RECORDS FOR THIS TASK |
============
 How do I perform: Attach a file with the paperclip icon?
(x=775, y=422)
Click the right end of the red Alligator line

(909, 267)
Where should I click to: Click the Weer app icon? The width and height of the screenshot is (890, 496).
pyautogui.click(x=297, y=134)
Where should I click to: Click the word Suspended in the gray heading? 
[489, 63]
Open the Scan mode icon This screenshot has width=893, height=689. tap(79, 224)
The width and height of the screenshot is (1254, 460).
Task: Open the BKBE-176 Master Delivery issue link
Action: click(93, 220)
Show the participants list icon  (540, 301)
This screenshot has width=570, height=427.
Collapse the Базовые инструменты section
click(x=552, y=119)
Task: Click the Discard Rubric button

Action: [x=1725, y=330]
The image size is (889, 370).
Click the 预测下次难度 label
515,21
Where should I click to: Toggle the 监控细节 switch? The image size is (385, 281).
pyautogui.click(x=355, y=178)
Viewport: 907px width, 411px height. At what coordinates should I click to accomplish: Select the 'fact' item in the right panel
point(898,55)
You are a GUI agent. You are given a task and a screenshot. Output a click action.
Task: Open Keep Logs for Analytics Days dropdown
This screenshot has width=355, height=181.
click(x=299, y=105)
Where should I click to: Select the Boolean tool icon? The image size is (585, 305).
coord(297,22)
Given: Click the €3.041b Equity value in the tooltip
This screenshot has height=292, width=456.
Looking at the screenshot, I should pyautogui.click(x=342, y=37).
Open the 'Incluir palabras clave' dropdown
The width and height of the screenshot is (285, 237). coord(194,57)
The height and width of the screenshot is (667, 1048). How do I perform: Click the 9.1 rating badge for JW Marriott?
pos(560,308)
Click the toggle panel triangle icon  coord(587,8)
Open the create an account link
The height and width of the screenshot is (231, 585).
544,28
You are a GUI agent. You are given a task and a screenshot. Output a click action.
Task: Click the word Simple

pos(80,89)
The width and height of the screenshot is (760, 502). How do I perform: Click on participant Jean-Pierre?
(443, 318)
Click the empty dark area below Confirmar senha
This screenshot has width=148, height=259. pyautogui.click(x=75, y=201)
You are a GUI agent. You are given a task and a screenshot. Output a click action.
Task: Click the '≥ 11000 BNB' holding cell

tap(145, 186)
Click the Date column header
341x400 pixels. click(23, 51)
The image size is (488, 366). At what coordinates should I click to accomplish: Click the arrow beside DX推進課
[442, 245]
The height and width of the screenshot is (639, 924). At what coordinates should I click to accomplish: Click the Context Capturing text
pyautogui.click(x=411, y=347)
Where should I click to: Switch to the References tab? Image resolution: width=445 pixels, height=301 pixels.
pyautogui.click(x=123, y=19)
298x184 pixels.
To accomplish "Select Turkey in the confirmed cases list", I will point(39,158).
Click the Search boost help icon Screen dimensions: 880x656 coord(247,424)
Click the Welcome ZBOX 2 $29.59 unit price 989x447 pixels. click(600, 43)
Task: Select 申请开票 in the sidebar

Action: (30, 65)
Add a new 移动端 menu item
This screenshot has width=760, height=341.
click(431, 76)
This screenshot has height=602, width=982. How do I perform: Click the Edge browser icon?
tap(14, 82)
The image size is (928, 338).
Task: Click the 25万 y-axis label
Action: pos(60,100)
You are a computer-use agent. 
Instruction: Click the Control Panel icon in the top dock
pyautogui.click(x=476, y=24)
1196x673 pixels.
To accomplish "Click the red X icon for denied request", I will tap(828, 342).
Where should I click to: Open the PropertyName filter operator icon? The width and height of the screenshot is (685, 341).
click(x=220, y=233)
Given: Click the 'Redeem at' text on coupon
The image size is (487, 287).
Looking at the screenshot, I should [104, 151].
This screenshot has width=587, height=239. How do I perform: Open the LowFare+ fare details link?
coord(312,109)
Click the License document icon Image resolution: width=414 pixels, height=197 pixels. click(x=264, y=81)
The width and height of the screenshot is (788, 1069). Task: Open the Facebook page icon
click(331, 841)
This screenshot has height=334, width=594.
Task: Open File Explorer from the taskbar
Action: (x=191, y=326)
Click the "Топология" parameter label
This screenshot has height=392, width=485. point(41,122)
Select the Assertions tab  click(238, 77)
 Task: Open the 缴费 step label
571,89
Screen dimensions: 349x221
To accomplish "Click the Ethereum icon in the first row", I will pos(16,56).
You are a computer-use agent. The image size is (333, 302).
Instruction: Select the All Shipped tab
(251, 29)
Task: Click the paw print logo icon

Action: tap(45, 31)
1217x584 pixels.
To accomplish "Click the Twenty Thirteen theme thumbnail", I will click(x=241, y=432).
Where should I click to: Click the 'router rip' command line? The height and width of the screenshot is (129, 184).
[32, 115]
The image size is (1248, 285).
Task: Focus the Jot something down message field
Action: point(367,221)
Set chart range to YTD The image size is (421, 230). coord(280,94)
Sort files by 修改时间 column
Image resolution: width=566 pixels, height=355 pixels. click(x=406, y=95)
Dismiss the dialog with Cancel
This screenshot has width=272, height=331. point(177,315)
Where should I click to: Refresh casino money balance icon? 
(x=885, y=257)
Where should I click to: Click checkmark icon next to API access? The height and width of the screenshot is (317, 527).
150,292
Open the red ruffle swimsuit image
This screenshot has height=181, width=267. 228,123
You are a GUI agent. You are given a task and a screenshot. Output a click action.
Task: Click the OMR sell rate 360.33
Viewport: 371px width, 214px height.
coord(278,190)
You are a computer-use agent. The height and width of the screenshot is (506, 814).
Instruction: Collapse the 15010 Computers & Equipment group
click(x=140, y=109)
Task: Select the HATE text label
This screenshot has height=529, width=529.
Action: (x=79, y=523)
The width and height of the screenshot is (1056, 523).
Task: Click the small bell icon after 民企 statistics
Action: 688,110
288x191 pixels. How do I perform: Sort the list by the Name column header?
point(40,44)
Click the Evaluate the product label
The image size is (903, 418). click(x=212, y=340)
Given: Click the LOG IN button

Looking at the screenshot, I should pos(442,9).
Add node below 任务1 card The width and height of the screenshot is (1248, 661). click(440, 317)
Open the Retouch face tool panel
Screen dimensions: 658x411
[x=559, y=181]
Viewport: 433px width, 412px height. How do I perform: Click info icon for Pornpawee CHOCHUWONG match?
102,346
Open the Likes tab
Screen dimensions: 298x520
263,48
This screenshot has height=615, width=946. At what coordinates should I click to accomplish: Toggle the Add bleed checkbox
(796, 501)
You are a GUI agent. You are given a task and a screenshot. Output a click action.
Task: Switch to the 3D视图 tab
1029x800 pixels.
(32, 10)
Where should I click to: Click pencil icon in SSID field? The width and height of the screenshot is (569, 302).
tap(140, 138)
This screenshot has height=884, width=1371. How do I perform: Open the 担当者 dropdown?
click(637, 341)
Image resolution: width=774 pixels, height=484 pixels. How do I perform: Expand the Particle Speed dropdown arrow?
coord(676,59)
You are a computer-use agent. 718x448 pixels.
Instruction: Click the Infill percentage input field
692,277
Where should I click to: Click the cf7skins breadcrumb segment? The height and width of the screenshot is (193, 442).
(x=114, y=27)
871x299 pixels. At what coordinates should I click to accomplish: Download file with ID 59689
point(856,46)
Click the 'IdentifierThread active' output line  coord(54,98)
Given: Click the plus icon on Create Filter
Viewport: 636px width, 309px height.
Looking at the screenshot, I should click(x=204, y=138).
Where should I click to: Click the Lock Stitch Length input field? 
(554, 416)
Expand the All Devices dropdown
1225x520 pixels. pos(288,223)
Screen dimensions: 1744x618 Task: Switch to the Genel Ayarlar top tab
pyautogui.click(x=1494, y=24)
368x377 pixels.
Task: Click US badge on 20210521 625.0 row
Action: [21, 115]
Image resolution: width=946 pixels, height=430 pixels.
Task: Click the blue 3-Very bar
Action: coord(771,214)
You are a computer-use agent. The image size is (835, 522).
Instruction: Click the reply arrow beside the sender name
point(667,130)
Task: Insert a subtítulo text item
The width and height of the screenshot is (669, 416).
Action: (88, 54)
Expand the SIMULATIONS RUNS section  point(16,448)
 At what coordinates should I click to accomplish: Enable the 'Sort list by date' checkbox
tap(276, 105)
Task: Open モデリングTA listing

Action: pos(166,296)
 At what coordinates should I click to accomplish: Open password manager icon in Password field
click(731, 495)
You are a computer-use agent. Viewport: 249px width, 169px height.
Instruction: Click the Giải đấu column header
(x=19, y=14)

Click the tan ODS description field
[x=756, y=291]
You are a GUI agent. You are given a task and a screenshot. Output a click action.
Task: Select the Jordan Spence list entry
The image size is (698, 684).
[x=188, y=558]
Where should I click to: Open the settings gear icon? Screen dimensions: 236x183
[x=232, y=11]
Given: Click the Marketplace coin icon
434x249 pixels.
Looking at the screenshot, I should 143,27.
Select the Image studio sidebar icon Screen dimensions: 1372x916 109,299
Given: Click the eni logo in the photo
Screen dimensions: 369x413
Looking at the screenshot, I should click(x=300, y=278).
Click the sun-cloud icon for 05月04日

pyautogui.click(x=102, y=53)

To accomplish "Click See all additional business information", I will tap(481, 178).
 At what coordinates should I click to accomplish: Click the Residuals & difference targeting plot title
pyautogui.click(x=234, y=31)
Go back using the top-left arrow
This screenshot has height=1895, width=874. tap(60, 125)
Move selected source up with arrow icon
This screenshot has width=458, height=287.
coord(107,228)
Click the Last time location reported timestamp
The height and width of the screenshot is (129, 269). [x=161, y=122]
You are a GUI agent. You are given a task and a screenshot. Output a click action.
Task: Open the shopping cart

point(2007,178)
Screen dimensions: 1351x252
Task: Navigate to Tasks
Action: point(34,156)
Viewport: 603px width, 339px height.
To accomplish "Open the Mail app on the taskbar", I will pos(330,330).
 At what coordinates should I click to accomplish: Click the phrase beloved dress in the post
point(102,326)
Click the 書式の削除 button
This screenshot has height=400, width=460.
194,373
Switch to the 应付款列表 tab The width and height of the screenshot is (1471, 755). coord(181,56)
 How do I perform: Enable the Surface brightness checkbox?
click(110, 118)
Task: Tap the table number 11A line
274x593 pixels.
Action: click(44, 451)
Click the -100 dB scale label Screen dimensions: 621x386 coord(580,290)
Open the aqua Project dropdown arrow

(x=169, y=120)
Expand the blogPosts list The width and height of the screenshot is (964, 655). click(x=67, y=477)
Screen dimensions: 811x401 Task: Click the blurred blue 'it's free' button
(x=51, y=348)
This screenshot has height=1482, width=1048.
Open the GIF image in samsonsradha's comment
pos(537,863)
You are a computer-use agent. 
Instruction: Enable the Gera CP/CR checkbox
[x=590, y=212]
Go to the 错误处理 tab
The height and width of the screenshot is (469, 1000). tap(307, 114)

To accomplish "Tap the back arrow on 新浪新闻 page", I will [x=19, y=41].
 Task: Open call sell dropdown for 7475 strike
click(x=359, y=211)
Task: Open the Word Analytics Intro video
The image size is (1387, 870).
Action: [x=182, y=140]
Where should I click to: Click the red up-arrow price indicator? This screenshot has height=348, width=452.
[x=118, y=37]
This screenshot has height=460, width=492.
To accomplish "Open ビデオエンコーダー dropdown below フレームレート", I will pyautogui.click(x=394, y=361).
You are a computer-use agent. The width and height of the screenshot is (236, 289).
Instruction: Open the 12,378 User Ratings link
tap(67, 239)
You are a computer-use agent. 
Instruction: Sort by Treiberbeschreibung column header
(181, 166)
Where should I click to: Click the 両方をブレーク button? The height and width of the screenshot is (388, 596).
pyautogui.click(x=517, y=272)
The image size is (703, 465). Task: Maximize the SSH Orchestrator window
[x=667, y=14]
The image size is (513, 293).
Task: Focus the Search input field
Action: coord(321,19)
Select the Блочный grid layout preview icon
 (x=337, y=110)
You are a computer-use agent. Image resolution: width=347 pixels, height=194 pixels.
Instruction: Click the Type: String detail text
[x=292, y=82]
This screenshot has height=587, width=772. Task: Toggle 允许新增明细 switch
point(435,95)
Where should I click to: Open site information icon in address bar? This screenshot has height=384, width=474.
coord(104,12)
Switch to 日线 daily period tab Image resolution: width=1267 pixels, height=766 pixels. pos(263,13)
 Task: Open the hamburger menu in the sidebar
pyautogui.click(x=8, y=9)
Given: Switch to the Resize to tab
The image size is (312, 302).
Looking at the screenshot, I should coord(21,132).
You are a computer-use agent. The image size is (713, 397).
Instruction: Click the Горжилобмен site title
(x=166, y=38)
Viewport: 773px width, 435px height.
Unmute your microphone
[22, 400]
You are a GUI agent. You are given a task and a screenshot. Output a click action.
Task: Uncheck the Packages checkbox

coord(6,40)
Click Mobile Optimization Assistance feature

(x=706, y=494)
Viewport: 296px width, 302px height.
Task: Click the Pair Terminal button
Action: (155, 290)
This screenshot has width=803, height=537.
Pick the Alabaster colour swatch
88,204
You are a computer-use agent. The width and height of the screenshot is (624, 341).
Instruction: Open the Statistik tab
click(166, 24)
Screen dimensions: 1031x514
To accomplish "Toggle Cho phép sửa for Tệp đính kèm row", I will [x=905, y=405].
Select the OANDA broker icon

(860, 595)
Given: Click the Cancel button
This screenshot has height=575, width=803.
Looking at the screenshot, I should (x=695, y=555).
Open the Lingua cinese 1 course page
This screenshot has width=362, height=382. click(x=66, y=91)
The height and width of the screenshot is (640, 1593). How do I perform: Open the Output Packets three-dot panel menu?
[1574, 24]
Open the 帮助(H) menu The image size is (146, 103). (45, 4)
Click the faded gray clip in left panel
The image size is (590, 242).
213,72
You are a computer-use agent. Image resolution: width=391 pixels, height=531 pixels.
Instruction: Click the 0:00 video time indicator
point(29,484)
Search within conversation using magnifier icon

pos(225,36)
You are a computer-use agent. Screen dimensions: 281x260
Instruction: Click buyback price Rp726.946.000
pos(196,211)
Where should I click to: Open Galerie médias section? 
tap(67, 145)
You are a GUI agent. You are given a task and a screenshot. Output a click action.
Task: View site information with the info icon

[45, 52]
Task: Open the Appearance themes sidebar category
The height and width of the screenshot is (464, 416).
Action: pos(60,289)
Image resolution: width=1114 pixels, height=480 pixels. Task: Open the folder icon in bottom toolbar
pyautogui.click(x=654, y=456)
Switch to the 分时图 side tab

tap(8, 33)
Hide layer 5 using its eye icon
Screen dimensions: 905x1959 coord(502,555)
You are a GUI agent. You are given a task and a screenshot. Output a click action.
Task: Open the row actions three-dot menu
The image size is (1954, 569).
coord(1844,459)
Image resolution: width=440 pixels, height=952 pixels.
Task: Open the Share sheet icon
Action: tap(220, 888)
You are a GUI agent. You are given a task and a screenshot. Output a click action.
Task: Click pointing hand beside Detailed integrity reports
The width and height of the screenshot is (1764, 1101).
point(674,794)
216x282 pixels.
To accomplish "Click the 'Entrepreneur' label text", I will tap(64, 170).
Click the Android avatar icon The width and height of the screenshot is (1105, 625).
============
PROBLEM TO SOLVE | What is needed is the number of lines in the entries that contain the word "will", written alone.

SOLUTION TO THIS TASK | 10